» Passage given
+++++
Deepstar Experimental VIV Program

Lake Tests
(Nov 2003, Spring 2004)
Lake Seneca, New York

Click here to view video footage from Seneca in November 2003 (62 mb)
Offshore Tests
(Summer 2004)
Gulf stream current

Motivating questions

  • Does lock-in occur at high mode number in uniform flows or sheared flow?
  • How is the boundary between single and multi-mode behavior affected by mode number, shear, and damping?
  • What is the relative contribution of in-line and cross-flow response to up-crossing frequency, stress amplitude, and fatigue damage rate?
  • How much fairing coverage is required to prevent significant VIV?
  • Can we measure hydrodynamic damping during VIV?
  • How does mean Cd vary with A/D and the number of participating modes.

  • Deciding on experimental program

    The desire for ease of mechanical handling together with a long fatigue life ultimately lead to the selection of a fiberglass coil tubing pipe for the testing program. The type of instrumentation was selected to be a network of triaxial accelerometers. This was decided after an investigation into various state-of-the-art technologies and whether they can be easily implemented.

    Offshore Tests - The Gulf Stream Test: Overview (Miami II)

    The Gulf Stream test was conducted in October 2006. The main objectives of the Gulf
    Stream test were the following:
    • Collect vortex-induced vibration response data on densely instrumented cylinder
    responding at high mode numbers.
    • Test full and partial coverage configurations for triple-helical strakes and fairings.
    • Estimate drag coefficients for bare pipe and pipe covered with strakes and

    The Gulf Stream test was conducted on the Research Vessel F. G. Walton Smith out of
    the University of Miami using a composite pipe of length 500.4 feet and an outer
    diameter 1.43 inches. The length and diameter of the pipe were chosen such that high
    mode numbers were possible; where high mode numbers are defined as modes greater
    than approximately 10th mode. The experiments were conducted by towing the pipe from
    the boat. A railroad wheel, weighing 805 pounds in air and 725 pounds in water, was
    attached at the bottom end of the pipe to provide tension. The pipe simulated a pinnedpinned
    tensioned beam. The pipe’s dynamic response was tension dominated with the
    bending stiffness of the pipe having negligible effect. Universal joints were used at both
    ends of the pipe to create the pinned connection.
+++++
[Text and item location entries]
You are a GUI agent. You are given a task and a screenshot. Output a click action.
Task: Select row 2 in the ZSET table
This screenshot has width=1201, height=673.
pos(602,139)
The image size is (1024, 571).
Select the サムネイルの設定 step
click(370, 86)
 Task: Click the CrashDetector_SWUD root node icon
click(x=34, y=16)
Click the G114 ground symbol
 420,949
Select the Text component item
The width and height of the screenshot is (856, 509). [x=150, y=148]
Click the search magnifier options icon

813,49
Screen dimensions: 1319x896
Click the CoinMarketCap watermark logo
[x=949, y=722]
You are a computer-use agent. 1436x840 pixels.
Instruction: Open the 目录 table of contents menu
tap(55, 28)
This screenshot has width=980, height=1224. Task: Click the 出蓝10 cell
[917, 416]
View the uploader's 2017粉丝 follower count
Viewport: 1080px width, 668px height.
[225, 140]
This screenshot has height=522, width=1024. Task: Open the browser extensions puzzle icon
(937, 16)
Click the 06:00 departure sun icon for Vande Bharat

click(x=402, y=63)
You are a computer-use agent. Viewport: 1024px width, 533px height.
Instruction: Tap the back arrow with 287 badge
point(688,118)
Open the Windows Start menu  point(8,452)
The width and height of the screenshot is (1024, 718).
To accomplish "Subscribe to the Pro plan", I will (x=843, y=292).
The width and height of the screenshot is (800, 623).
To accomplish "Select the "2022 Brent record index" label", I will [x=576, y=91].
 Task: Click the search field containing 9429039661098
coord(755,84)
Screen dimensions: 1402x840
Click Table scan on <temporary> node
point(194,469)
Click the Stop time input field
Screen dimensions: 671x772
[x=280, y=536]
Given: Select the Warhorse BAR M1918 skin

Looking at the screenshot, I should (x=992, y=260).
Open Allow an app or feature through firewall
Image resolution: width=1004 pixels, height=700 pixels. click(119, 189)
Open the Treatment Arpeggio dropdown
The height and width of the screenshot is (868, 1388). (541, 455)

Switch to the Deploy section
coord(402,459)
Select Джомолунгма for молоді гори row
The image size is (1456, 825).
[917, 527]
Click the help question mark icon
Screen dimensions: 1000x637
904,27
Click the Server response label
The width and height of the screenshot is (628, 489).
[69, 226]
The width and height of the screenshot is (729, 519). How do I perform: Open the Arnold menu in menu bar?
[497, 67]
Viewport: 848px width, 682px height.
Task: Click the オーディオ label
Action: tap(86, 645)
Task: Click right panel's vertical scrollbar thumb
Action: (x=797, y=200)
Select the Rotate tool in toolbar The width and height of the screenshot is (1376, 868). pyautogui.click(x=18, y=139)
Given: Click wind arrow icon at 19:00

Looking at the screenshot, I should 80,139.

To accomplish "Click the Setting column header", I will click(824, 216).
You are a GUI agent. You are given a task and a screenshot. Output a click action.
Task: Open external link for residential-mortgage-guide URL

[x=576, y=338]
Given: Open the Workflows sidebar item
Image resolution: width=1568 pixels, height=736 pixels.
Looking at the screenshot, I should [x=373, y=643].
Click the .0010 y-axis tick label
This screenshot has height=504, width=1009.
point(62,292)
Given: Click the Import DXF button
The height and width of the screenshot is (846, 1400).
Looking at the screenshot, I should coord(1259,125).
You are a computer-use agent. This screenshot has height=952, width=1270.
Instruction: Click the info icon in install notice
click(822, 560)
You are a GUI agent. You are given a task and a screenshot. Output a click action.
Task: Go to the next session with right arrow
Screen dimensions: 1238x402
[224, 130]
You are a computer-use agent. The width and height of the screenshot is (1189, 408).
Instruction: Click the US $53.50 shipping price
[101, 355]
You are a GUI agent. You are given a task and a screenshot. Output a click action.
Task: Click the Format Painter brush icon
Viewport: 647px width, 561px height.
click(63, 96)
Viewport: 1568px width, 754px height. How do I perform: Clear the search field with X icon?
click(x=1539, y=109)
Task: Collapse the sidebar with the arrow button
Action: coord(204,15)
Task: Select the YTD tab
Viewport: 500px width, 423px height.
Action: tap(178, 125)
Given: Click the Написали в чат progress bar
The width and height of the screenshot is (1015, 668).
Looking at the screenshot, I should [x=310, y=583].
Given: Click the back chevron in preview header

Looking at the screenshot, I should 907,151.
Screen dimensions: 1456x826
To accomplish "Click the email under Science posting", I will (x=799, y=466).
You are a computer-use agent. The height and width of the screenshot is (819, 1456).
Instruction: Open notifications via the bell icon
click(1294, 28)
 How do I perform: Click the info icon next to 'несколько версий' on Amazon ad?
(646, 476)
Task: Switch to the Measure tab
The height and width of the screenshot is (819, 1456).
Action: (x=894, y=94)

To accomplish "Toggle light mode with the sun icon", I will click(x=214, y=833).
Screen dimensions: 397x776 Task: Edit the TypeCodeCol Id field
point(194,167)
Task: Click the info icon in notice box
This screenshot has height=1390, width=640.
+++++
» Stated goal A
According to the VIV program text, how much did the railroad wheel attached to the bottom of the pipe weigh in water?
» Stated goal B
List every motivating question given in the VIV program text.
» Stated goal C
Edit the stretch of the VIV program text from "Gulf stream current" through "of participating modes." so that "hydrodynamic damping" becomes "structural damping".
The records have no connection to the text.

» Full output A
725 pounds

» Full output B
• Does lock-in occur at high mode number in uniform flows or sheared flow?
• How is the boundary between single and multi-mode behavior affected by mode number, shear, and damping?
• What is the relative contribution of in-line and cross-flow response to up-crossing frequency, stress amplitude, and fatigue damage rate?
• How much fairing coverage is required to prevent significant VIV?
• Can we measure hydrodynamic damping during VIV?
• How does mean Cd vary with A/D and the number of participating modes.

» Full output C
Gulf stream current

Motivating questions

  • Does lock-in occur at high mode number in uniform flows or sheared flow?
  • How is the boundary between single and multi-mode behavior affected by mode number, shear, and damping?
  • What is the relative contribution of in-line and cross-flow response to up-crossing frequency, stress amplitude, and fatigue damage rate?
  • How much fairing coverage is required to prevent significant VIV?
  • Can we measure structural damping during VIV?
  • How does mean Cd vary with A/D and the number of participating modes.